Uso sperimentale di strumenti GIS per lo studio e la produzione di carte orientate al progetto : architetture per la ciclabilità nel Parco del Meisino a Torino
Stefano Dighero
Uso sperimentale di strumenti GIS per lo studio e la produzione di carte orientate al progetto : architetture per la ciclabilità nel Parco del Meisino a Torino.
Rel. Riccardo Palma, Antonia Teresa Spano'. Politecnico di Torino, Corso di laurea magistrale in Architettura Per Il Progetto Sostenibile, 2017
Abstract
INTRODUZIONE
Questa tesi nasce dalla volontà di effettuare una collaborazione tra progettazione e topografia; l’utilizzo di software GIS dediti alla rappresentazione del territorio per eseguire sperimentazioni in chiave architettonica è il tema di questa tesi.

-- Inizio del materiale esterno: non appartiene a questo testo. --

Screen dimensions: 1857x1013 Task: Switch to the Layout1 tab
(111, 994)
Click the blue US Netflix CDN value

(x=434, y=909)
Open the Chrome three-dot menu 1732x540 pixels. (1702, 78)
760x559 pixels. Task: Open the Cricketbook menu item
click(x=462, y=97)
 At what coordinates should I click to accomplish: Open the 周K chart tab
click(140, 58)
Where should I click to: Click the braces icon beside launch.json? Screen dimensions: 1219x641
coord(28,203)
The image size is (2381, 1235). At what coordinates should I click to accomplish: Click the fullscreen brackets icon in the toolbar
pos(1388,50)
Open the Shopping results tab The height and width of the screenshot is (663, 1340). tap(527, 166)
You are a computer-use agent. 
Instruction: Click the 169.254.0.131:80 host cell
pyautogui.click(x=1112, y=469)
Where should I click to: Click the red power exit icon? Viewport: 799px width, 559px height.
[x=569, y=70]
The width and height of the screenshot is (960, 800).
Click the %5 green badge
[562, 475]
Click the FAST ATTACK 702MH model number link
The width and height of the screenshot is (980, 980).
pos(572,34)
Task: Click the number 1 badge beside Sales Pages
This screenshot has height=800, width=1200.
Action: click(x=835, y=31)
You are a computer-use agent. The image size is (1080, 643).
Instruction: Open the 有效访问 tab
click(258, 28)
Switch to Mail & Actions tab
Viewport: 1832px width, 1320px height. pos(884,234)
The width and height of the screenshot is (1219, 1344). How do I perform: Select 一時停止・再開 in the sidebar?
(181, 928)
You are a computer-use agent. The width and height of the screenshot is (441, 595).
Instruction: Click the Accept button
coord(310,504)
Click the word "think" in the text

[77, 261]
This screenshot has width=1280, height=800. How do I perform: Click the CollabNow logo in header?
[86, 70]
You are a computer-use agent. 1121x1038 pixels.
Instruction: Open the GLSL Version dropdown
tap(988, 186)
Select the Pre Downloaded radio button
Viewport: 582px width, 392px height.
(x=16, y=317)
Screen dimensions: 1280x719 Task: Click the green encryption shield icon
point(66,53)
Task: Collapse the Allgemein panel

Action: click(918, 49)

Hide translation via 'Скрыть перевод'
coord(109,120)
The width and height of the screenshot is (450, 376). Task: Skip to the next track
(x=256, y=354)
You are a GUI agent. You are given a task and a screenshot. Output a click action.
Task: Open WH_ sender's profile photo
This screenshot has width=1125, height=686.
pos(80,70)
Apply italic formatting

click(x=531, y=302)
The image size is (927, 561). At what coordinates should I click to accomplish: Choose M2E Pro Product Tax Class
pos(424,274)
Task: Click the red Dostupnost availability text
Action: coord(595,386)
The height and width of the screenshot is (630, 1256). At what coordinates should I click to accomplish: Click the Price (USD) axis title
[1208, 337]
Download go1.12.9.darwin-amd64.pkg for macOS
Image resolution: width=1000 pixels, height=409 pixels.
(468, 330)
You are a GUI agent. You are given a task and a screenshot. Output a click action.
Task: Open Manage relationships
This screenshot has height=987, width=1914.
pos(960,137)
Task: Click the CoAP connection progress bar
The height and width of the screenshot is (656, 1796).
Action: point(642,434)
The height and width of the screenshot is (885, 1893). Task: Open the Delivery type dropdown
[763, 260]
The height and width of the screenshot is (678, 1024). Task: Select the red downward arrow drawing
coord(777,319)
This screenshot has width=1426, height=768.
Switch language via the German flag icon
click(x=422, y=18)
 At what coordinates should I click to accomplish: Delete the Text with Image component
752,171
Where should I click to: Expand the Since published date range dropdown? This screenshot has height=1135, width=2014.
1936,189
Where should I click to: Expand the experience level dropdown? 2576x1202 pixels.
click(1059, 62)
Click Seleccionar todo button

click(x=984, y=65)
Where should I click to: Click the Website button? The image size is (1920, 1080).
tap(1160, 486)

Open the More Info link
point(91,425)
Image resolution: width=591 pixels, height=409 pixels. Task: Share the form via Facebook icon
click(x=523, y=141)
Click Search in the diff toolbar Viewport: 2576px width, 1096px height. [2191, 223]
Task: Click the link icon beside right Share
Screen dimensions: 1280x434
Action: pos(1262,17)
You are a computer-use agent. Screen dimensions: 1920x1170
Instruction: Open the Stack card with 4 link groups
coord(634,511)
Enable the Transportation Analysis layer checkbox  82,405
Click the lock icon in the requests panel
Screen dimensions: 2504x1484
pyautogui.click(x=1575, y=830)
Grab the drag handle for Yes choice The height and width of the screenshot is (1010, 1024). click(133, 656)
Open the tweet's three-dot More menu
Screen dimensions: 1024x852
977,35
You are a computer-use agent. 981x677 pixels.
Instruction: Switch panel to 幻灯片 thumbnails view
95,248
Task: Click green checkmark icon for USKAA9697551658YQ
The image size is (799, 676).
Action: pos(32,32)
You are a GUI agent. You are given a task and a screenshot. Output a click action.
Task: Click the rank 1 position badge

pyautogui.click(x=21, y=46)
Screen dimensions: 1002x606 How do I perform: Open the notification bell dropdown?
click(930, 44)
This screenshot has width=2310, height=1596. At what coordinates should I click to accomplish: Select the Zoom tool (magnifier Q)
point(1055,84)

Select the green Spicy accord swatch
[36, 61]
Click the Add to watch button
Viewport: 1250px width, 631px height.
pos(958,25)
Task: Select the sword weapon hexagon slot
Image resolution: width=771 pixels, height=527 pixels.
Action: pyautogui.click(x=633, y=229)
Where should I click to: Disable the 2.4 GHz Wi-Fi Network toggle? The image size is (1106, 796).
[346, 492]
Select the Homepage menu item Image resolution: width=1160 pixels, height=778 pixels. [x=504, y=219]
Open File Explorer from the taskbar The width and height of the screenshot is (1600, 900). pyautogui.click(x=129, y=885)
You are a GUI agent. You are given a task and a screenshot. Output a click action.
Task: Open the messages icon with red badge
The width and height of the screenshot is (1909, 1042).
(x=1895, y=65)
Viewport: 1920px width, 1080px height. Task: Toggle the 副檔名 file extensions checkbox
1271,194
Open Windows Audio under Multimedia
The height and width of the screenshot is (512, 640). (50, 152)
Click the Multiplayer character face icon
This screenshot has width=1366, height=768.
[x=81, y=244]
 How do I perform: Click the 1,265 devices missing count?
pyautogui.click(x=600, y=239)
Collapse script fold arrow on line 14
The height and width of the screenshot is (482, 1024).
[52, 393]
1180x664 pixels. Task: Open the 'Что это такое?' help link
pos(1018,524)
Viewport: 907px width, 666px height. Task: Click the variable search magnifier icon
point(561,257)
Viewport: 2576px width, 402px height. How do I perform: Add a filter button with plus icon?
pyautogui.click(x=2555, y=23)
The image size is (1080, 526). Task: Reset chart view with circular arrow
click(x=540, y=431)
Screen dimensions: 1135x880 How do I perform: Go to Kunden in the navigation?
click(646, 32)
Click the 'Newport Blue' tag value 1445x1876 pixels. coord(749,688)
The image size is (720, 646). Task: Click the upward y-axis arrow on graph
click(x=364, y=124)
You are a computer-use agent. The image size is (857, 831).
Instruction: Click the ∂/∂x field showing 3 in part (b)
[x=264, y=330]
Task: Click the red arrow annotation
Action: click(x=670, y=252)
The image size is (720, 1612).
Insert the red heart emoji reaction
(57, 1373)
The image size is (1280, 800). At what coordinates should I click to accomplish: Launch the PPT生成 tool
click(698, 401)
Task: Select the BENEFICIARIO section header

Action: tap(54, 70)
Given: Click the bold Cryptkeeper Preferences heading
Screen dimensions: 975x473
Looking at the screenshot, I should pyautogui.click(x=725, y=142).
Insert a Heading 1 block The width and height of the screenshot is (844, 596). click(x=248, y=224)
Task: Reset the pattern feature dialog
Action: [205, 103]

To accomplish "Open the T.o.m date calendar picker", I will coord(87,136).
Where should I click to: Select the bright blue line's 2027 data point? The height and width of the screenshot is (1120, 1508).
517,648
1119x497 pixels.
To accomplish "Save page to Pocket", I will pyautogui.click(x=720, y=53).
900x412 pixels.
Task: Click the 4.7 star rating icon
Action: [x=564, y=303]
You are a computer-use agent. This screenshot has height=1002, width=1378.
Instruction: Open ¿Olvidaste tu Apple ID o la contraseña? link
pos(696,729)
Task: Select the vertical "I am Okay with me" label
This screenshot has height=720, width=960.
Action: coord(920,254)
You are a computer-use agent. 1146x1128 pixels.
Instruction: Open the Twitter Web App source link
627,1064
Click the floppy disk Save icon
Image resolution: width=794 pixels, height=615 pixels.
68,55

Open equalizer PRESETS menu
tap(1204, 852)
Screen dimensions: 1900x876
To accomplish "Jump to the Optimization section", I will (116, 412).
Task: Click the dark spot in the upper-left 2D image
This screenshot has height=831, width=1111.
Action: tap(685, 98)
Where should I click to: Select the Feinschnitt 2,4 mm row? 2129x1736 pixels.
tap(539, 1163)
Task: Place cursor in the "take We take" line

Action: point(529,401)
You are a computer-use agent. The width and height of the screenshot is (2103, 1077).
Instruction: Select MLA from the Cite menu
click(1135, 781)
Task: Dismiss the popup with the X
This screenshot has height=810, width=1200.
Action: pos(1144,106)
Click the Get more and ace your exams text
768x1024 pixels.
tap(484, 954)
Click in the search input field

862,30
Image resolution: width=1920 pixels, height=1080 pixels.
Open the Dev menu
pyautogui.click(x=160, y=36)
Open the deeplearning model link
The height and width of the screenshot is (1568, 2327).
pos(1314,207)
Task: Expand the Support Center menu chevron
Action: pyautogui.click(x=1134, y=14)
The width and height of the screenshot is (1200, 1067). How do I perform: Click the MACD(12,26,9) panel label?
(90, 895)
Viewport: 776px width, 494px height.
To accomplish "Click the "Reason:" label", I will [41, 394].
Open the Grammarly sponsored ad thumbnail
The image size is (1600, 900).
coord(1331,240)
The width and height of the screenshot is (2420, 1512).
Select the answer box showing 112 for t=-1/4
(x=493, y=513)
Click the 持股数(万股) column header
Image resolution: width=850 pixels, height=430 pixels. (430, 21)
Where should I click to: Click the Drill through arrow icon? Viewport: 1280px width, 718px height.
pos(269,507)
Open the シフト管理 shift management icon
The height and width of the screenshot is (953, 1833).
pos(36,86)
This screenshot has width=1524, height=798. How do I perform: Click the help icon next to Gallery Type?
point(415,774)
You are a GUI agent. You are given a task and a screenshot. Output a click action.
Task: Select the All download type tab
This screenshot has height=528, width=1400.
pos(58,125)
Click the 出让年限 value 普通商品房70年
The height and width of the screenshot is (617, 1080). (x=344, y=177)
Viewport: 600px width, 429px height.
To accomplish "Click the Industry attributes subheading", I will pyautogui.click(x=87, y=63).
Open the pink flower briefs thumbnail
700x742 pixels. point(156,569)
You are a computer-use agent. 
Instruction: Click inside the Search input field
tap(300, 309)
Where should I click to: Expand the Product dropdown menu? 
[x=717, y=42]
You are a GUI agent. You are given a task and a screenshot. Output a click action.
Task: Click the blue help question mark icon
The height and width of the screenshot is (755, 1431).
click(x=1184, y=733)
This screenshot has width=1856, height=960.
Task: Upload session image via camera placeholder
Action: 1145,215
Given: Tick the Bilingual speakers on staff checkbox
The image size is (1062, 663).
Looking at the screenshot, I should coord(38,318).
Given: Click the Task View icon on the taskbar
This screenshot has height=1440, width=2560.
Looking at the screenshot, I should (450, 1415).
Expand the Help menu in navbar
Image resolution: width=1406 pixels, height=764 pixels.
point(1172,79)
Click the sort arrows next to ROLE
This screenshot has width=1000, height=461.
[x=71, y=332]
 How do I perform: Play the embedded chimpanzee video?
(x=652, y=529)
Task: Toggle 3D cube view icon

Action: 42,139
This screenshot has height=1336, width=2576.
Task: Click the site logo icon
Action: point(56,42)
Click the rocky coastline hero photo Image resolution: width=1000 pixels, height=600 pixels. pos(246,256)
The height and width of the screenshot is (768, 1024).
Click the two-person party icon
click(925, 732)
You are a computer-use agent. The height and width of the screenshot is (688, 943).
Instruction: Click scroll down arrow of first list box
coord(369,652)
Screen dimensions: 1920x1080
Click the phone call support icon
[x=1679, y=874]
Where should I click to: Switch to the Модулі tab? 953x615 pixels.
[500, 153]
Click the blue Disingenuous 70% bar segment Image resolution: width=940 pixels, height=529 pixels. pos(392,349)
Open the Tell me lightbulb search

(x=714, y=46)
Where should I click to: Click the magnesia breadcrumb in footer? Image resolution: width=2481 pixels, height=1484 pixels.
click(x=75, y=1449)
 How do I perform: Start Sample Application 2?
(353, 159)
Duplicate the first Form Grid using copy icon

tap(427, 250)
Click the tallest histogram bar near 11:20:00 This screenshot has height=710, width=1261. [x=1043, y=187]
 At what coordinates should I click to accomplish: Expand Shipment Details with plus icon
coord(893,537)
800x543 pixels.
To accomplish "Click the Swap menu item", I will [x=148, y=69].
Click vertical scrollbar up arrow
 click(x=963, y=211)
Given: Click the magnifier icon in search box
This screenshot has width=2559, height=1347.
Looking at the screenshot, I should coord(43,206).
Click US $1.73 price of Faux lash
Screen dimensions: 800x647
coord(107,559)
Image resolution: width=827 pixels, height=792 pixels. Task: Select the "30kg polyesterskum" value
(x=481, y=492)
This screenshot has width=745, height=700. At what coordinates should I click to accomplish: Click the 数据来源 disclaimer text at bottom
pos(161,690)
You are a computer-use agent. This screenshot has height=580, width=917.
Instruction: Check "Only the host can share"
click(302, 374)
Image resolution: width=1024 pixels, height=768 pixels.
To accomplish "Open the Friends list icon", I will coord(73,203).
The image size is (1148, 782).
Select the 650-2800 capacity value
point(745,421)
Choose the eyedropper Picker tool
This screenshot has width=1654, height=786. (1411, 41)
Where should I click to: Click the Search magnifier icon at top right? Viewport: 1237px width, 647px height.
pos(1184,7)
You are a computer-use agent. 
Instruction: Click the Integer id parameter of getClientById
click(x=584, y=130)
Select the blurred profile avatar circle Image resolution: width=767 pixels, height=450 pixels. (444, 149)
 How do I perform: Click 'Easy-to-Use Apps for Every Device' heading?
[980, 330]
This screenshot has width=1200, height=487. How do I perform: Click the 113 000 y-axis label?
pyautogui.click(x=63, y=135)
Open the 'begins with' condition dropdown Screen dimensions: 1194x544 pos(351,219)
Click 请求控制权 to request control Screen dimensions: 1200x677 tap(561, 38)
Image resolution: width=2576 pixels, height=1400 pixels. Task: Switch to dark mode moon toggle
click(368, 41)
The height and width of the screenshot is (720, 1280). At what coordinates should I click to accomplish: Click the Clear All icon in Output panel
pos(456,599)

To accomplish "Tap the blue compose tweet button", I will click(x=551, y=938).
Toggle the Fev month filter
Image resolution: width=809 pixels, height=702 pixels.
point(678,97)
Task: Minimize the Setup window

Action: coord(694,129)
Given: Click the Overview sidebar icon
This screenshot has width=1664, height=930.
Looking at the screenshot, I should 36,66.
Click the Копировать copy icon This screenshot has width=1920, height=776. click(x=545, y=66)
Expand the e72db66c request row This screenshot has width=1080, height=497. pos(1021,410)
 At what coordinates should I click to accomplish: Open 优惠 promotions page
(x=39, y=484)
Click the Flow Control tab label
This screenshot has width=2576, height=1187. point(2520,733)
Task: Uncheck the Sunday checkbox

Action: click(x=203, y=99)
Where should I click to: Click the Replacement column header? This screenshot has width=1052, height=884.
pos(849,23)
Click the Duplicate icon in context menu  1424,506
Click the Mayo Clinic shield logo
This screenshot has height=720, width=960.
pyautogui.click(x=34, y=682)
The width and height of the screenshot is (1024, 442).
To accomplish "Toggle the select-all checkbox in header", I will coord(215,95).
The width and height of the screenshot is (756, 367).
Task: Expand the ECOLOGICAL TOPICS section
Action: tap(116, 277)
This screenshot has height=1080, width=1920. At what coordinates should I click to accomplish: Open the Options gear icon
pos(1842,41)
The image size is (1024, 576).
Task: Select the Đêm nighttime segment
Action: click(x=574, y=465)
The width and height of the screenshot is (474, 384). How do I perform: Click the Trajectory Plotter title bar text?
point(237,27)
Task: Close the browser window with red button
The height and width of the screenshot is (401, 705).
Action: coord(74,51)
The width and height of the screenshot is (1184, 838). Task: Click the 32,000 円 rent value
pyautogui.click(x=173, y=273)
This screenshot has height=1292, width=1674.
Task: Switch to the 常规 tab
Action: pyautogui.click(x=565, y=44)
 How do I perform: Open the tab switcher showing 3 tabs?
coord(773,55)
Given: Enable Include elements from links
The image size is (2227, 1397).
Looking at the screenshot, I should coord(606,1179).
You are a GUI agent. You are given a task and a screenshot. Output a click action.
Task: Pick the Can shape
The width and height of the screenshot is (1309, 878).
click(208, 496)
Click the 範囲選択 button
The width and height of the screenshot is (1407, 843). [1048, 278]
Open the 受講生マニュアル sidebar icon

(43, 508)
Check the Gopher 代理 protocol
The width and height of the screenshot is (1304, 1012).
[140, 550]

Le analisi che seguiranno vogliono riallacciarsi al percorso di ricerca iniziato nel 1996 presso la I Facoltà di Architettura del Politecnico di Torino da parte del gruppo di ricerca guidato da Giancarlo Motta e composto da Antonia Pizzigoni, Maurizio Carones, Riccardo Palma e Carlo Ravagnati. I risultati di tale ricerca verranno divulgati all’interno del libro Cartografia e Progetto. All’interno di tale pubblicazione, la prima di una lunga serie, verranno indagati:
"[...] i rapporti tra cartografia e progetto di architettura, ovvero i rapporti tra le figure nate dentro la rappresentazione dei problemi del sito di progetto e quelle figure che il progetto impiega nel risolvere gli stessi problemi, si colloca all’interno di un più generale scenario di ricerca riguardante il funzionamento del progetto. Tale scenario vede impegnato questo stesso gruppo anche sui temi del programma, delle figure di architettura in esso contenute, dei riferimenti e quindi dei rapporti tra problemi e le tecniche di rappresentazione degli stessi, della composizione, ovvero delle tecniche che permettono di impiegare nello stesso progetto una pluralità di figure di riferimento.
Ricollegandosi a questo tipo di indagine, si è cercato di costruire un progetto coerente e mediante l’utilizzo di software GIS, si sono costruite le Carte Orientate al Progetto, dove solo alcune diventeranno le Carte delle Regole del seguente lavoro di tesi. seguirà le linee di un divenire, indicare dove e secondo quali linee un ’isola diventa città o un canale diventa parte di un edificio
Lo scopo di questo lavoro non è quindi quello di operare un calco, di riprodurre o descrivere uno stato di fatto; scopo di questa tesi è la costruzione di carte aventi “un ruolo, un portato costruttivo” in grado di svelare i riferimenti nascosti all’interno della città per parti, sfruttando la tecnologia GIS. Come vedremo le opportunità che derivano da questo genere di strumenti consente di costruire carte adatte ad innestare la macchina di progetto .
Nella seconda parte della tesi verranno scelte tre Carte delle regole. Queste carte avranno il compito di suggerire le soluzioni architettoniche per la progettazione di un Edificio. A queste tre carte corrisponderanno quindi tre differenti componenti del progetto, le quali risentiranno del loro influsso e innesteranno in loro il processo di progettazione.
Il tema progettuale al quale si applica la sperimentazione cartografica della tesi riguarda la progettazione di un sovrappasso ciclopedonale su Corso Don Luigi Sturzo, un’arteria di traffico veicolare che attraversa il Parco del Meisino alla periferia nord di Torino.
Il sovrappasso si propone come un’opera necessaria sia alla viabilità cicloturistica della ciclostrada del Po, sia alla viabilità ciclopedonale degli abitanti dell’area che necessitano di un collegamento sicuro con il Parco.